Seraphina, or The Uses of the Paranormal in Fiction

Rarr. Totally lost my review for Seraphina by Rachel Hartman due to computer problems, and now I’m really ticked off. I’m going to go review something I don’t care about as much, and then I’ll be back when the pissedoffedness has dwindled.

Okay, I’m back. I think I started off by writing about what kinds of young adult novels work for me, adult reader. Like most genres, it is legion, running from your baldest of wish fulfillment exercises, to post-apocalit and sff more generally, to romance, to topic-driven Public Service Announcement like fare. I know I wrote something about how I don’t really like young adult in more contemporary settings, especially if there seems to be some sort of message or topic – though you can blow a giant Melina Marchetta shaped hole in that statement. Now that I’ve had some time to process, my disinterest in young adult fictions in realistic, contemporary settings isn’t specific to young adult. I don’t really want to read about a character’s round robin of affairs and mid-life crises that you can sometime find in grown-up books, just as I don’t want to read about sexting and the effect of parental divorce in something for teens. 

I may sound a little dismissive, but I don’t really intend that. My interests bend to the fantastic in fiction for a number of reasons, the most easy to explain being the fantastic – and I mean this in the little-f sense; like, not just elves and stuff – can twist the reader’s perceptions, throwing in a gravitational mass that affects the usual order of one’s personal constellations. To start out with a bad example: Twilight without vampires is a boring tale of a stalker and the woman who loves him. I mean, arguably, it still is that story, but the stakes are higher and the metaphors more disturbingly theological. Or to switch to grown-up books, what does something like The Road read like if transported into a contemporary setting? The wasted America that is the setting for that novel is an emotional reality for the boy and his son, not strictly plausible, but a place to work out the father-son dynamic in a way that isn’t possible in a more domestic setting with sippy cups and play dates. To mix my metaphors, the fantastic red-shifts the everyday into something that must be re-calibrated or recolored to see its meaning.

◆ PROBLEM STATEMENT: Please carry the Seraphina review forward from its final sentence, writing the next paragraph or two in the same voice.

◆ DATA:

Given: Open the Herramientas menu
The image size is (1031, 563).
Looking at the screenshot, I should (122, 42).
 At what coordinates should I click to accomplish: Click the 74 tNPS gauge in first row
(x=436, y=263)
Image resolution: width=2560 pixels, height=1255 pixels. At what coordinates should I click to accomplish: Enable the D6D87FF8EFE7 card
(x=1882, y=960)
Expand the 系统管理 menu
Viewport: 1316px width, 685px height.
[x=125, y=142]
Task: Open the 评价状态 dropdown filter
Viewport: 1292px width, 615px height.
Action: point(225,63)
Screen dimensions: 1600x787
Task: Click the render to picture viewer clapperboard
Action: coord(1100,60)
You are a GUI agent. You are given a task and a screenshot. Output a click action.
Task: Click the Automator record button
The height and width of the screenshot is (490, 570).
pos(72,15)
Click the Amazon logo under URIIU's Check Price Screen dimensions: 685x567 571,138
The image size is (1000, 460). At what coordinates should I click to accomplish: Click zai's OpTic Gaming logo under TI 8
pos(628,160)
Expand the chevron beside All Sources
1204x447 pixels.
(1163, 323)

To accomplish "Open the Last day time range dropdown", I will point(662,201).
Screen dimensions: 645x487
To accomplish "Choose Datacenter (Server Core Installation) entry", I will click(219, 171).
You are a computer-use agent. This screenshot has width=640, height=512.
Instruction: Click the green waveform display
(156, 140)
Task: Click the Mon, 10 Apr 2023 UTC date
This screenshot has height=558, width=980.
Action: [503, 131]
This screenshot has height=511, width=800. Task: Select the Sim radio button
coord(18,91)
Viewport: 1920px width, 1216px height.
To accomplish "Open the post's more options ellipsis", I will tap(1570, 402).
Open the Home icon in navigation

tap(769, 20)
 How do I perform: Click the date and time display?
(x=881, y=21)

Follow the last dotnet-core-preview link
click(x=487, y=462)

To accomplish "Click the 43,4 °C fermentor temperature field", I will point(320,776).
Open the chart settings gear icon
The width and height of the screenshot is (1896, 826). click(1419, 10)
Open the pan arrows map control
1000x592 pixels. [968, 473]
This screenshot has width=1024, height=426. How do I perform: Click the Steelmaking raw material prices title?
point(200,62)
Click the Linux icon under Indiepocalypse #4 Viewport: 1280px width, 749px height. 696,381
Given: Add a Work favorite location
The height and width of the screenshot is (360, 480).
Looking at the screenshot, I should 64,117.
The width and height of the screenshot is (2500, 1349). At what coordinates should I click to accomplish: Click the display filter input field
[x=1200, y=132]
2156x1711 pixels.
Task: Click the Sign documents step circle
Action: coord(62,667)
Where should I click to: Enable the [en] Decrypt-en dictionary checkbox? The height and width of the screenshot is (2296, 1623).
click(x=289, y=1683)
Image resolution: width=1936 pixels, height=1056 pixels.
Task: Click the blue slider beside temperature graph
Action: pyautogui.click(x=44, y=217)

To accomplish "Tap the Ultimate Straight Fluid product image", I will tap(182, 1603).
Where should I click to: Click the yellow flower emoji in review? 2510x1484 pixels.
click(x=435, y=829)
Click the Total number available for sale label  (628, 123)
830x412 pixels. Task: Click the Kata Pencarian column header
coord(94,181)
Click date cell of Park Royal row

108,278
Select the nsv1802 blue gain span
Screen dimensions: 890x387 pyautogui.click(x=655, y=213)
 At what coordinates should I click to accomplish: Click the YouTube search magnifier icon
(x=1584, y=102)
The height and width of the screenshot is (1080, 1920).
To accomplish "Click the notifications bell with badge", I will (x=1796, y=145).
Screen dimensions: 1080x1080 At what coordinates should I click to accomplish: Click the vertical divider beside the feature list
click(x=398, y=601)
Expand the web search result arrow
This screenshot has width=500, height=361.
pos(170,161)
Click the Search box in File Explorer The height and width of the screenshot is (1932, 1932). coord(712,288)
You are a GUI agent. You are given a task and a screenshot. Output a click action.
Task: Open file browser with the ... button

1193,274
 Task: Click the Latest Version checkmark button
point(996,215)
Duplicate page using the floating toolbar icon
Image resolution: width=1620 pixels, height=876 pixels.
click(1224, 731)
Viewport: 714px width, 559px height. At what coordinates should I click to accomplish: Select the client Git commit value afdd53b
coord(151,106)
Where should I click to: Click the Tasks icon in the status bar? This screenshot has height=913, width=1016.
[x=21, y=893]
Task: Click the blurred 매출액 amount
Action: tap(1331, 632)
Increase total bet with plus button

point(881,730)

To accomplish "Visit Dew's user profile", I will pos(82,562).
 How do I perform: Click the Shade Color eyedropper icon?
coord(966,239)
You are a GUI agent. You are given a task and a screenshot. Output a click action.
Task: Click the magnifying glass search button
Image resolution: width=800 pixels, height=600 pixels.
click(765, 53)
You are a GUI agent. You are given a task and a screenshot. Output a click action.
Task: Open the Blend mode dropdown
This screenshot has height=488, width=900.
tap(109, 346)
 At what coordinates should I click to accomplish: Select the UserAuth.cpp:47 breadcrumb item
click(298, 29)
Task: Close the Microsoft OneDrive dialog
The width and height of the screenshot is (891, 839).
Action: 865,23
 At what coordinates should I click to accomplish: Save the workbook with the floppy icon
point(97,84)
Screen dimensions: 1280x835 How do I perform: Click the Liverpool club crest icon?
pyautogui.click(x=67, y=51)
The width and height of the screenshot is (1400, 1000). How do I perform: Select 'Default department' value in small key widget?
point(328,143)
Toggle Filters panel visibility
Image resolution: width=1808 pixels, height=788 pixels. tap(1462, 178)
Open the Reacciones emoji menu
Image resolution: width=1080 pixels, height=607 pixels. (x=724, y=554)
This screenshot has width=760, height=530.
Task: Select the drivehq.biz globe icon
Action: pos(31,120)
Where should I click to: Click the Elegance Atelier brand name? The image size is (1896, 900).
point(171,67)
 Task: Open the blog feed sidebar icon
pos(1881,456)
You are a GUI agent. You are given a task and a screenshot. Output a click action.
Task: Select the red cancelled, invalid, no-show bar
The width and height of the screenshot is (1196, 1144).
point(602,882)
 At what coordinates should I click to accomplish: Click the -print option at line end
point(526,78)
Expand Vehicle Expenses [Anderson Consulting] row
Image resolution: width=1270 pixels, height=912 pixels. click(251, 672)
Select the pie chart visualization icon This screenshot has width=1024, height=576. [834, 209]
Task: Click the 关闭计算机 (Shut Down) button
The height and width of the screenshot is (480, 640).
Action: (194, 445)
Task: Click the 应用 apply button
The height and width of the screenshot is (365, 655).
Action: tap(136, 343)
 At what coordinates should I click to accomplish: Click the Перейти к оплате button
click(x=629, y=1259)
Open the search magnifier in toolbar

◆ TASK ANSWER:
Of course, this red-shift isn’t always successful, and I must have a perverse need to undermine my own argument by using one of the more derided examples of YA out there, one whose pleasures are described as guilty even by its defenders. But I’m simply trying to note where my interests, as a reader, lie, and why. The fantastic can be a place for writers to camouflage authorial insert or blatant wish fulfillment – the parameters of the universe of the book bending inexorably to the needs of the protagonist/authorial-proxy/reader-proxy. This conflation of the protagonist and reader may work more often in young adult, as the creation, management and fulfillment of wishes is an important part of learning who you are. I can see why such universes would resonate – I would like the universe to bend to my will as much as the next girl – but I get a little squirmy when it’s too blatant. When the fantastic shift works, it captures the heightened emotional reality of life though the impossible and the unlikely. My often roiling internal state owes nothing to strict reality.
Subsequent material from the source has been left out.